## CONSIGNE 1
Traduisez en anglais la phrase suivante du compte rendu : « Le lieu choisi était le petit port kabyle de Gigeri (aujourd’hui Jijel ou Djidjelli), à quelques 300 km à l’est d’Alger. »
## CONSIGNE 2
D’après le compte rendu, en quelle année Louis XIV envoya-t-il ses troupes et sa marine vers les côtes d’Algérie ?
## CONSIGNE 3
Résumez le compte rendu en deux phrases.
== DOCUMENT
CR par Stéphane Moronval, professeur-documentaliste au collège de Moreuil (80)

Le cinquantenaire de la fin de la guerre d’indépendance, les controverses que l’événement soulève toujours de nos jours, nous le rappellent encore : inaugurée par le débarquement des troupes du comte de Bourmont à Sidi-Ferruch le 14 juin 1830, la présence française en Algérie fut longue et profonde. Ce qu’on ignore cependant très généralement, c’est qu’elle eut pu être encore plus précoce. C’est ce que révèle l’ouvrage ici présenté, qui se consacre au récit d’une précédente expédition tombée dans les « oubliettes de l’histoire »: en 1664, le jeune roi Louis XIV, désireux de marquer les débuts de son règne personnel par une action d’éclat, envoya ses meilleures troupes et la totalité de sa marine vers les côtes d’Algérie, avec le ferme projet d’y établir un point d’appui permanent. Le lieu choisi était le petit port kabyle de Gigeri (aujourd’hui Jijel ou Djidjelli), à quelques 300 km à l’est d’Alger. On comprendra mieux les motivations qui poussèrent Bernard Bachelot, ancien officier de marine ensuite reconverti dans l’industrie, à s’intéresser il y a une dizaine d’années à cet épisode méconnu en rapportant que c’est à Djidjelli que se fixèrent bien plus tard ses ancêtres, et qu’il passa lui-même une grande partie de sa jeunesse, comme il le relate dans l’émouvante postface qui clôt son œuvre.
====
== INFORMATIONS AFFICHÉES
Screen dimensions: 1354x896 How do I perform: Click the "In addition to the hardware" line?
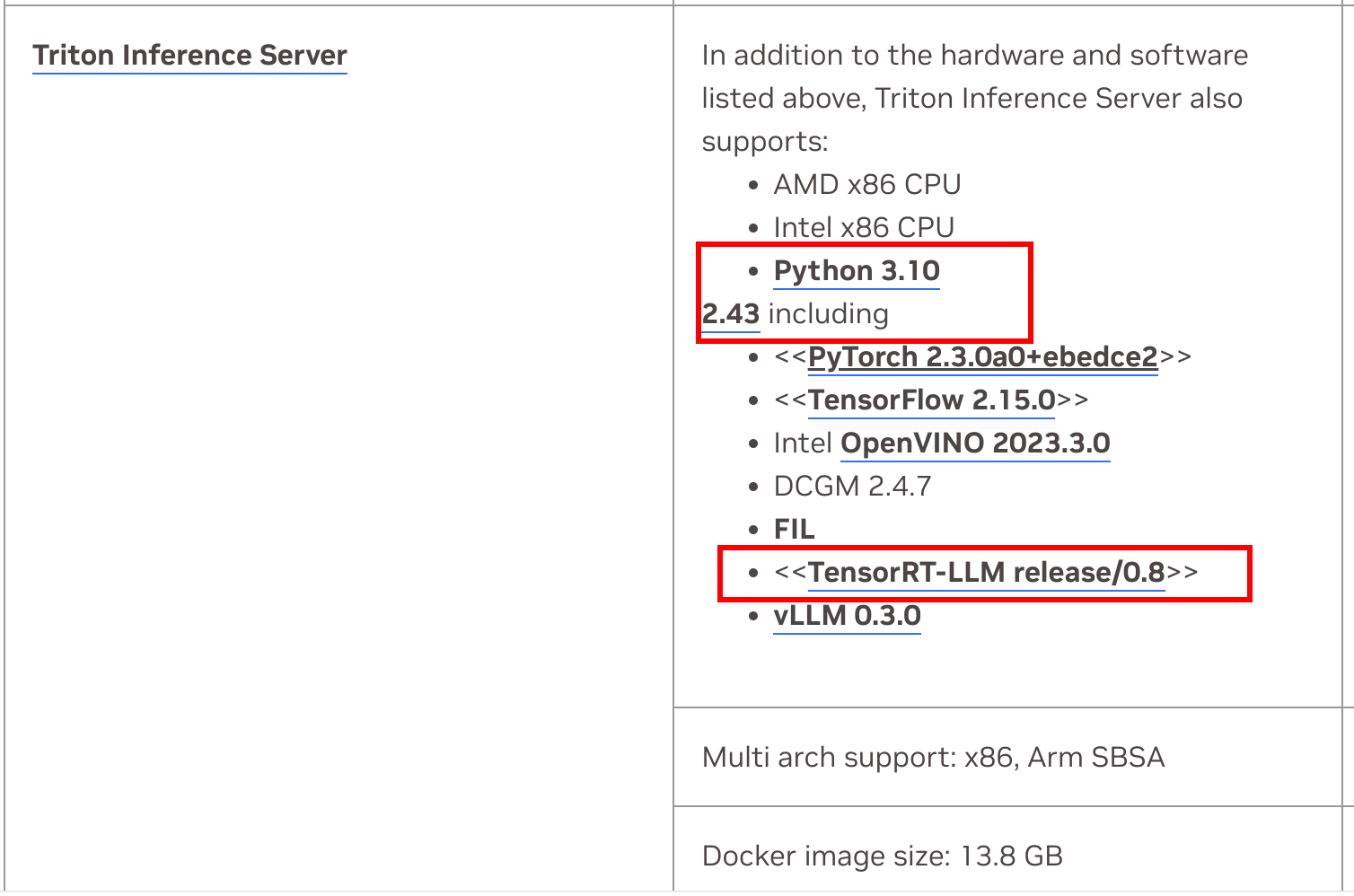pyautogui.click(x=974, y=56)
====
## RÉSULTAT FINAL 1
The chosen location was the small Kabyle port of Gigeri (today Jijel or Djidjelli), some 300 km east of Algiers.

## RÉSULTAT FINAL 2
En 1664.

## RÉSULTAT FINAL 3
Le compte rendu présente un ouvrage consacré à une expédition oubliée de 1664, lors de laquelle le jeune Louis XIV envoya ses meilleures troupes et toute sa marine vers les côtes d’Algérie pour établir un point d’appui permanent à Gigeri, petit port kabyle situé à l’est d’Alger. L’auteur, Bernard Bachelot, ancien officier de marine reconverti dans l’industrie, s’est intéressé à cet épisode parce que ses ancêtres se fixèrent plus tard à Djidjelli et qu’il y passa lui-même une grande partie de sa jeunesse.